First selectman says bamboo has been spotted in town and is likely to be the next threat facing the state.

 

Middlefield residents who attended a June 4 Board of Selectmen meeting were told to be on the lookout for two invasive species — tree destroying beetles and bamboo. 

The warning came after a letter was recently sent to the town by the United States Department of Agriculture requesting citizen participation in a pest survey of the Asian Longhorn Beetle and Emerald Ash Borer beetle, according to First Selectman Jon Brayshaw. 

"I have property where every single ash tree is dead," Brayshaw said. "There isn't one live ash tree so I would suspect that's what killed them." 

 The USDA and the Connecticut Agricultural Experiment Station has created an online survey where residents can report incidents of damage from the beetles which lay their eggs in trees, eventually destroying them.

To learn more about the insects — including their introduction in the United States and what to look for — visit www.beetledetectives.com

Brayshaw also said officials had recently warned him of a new threat facing the state. 

"Bamboo is going to be the next invasive species," said Brayshaw who told th audience he'd seen evidence that the plant is capable of growing through bituminous pavement. "My understanding is it's already in Middlefield."

pz June 11, 2012 at 12:37 PM
The bamboo or Japanese Knotweed spoted is horrible.
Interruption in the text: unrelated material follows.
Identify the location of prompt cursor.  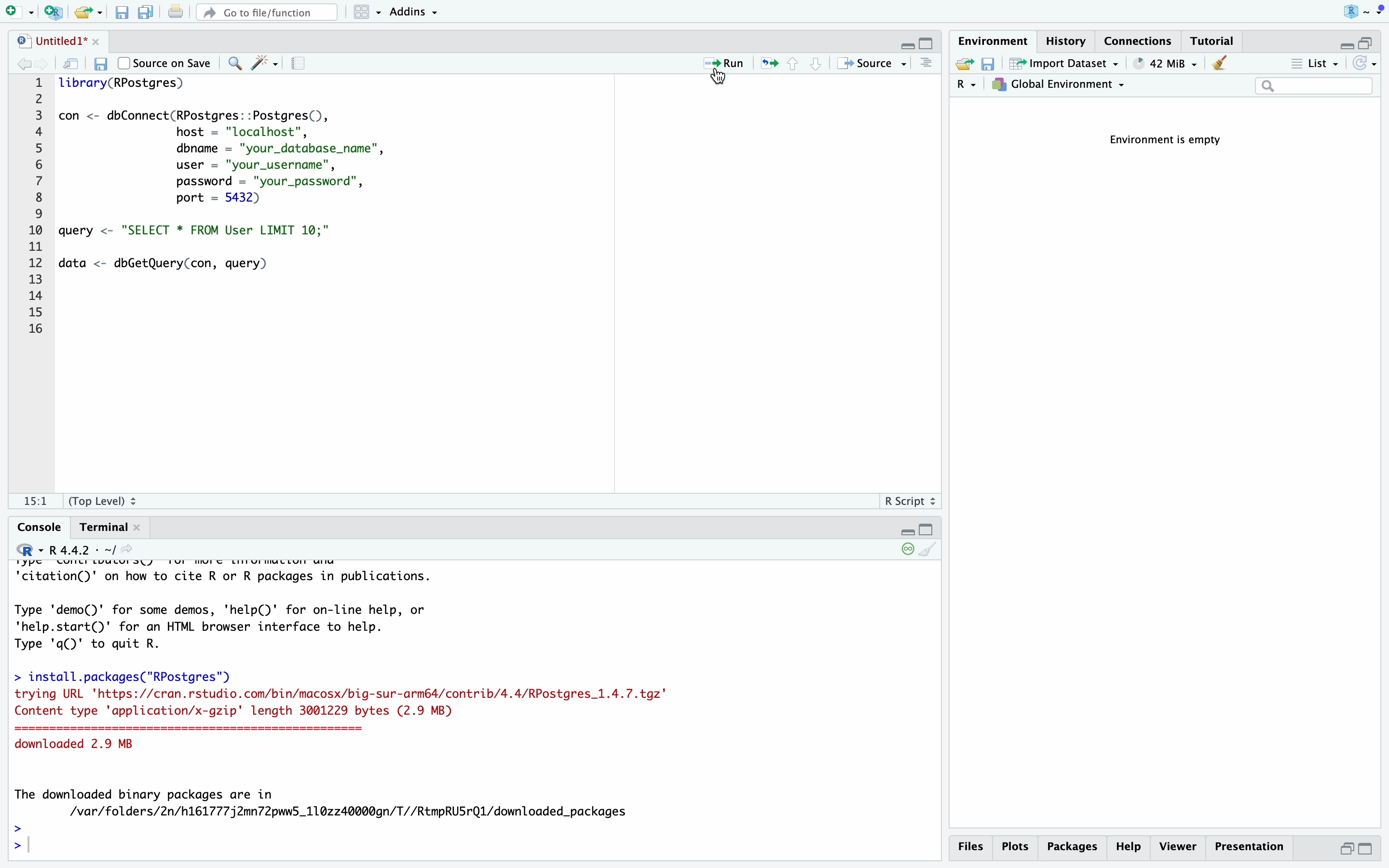
(17, 828).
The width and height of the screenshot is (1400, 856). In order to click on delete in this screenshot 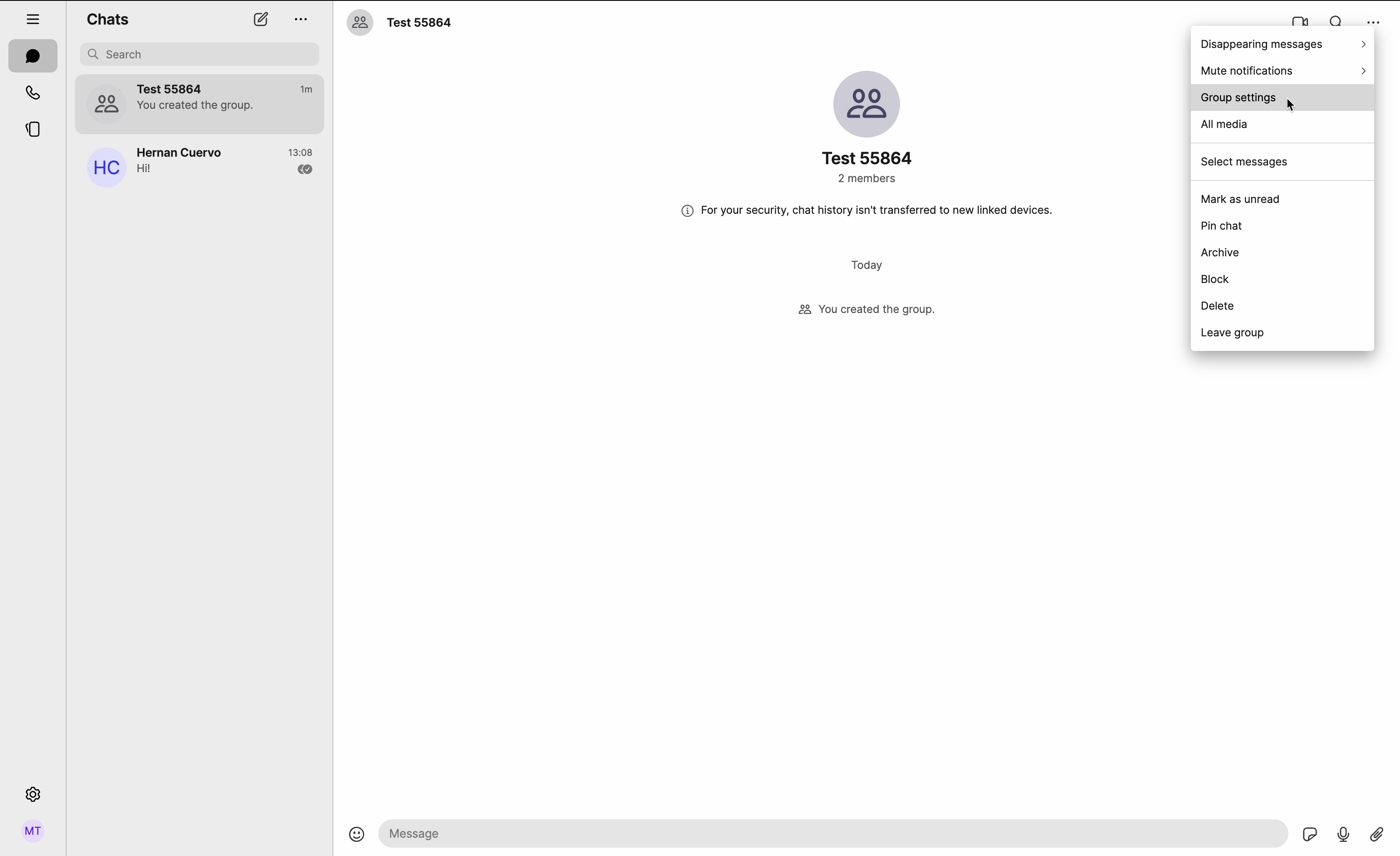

It came with the poles. It was in the rocks brought in to build up the road for the CL & P . It has taken over the sides of the road on Jackson Hill Rd in Durham . If you follow the streams you can see where it has spread to Middletown and is also headed for Miller's Pond. Ugly Ugly. Grow to 6 ft high and thick stocks.
FearTheTruth June 11, 2012 at 12:54 PM
It's been a nuisance where I live for years. I tried weedkiller to get rid or it, full strength, and it killed everything except the knotweed. The only way I found to keep it in check is cut it down as soon as you see it. On a brighter note, the weed is eadible and contains a substance called "Resveratrol" which some people say is very good for you.
Baerbalang June 11, 2012 at 02:43 PM
Bamboo and Japanese Knotweed are two different plants. Japanese Knotweed is horribly invasive.
Knickerbocker June 11, 2012 at 04:21 PM
Actually Japanese knotweed gives the appearance of the bamboo plant but they are not closely related. It is a very invasive plant and has been labeled as such for much of the mid-to-northern eastern states. It is originally from Asia and was introduce into the US back in the 1800’s. It is nearly impossible to eradicate because of its large underground network of roots called rhizomes. I have it around my property and the more you try to cut it down the more invasive it gets because it is spread by seeds. The only way to kill it is to use an herbicide that travels deep into the root system. When mowing over it you have to be keenly aware to bag the clippings as this will spread it more.
Dianne Meeker June 12, 2012 at 12:38 PM
Dianne1963 Wouldn't the USDA and CT Agriculture parties know the difference between the two? These are the things that we need to understand that can happen when we import.
Diane St John June 15, 2012 at 02:12 AM
Many plants that are now considered invasive started out being sold at garden centers. I have seen a huge stand of bamboo in Durham that is on private property and the homeowner bought it at a garden center because they wanted a "fast growing privacy wall" on one side of their property. It is happily traveling all over. It is called Running Bamboo. Here is a link from the CT Nursery and Landscape Association to read more. http://www.flowersplantsinct.com/invasive_index.htm There are 2 other plants for sale at nurseries that should be banned. The overused Burning Bush (Euonymous alatus) and Barberry (Berberis thunbergii) are seeding all over our forested land and choking out native species.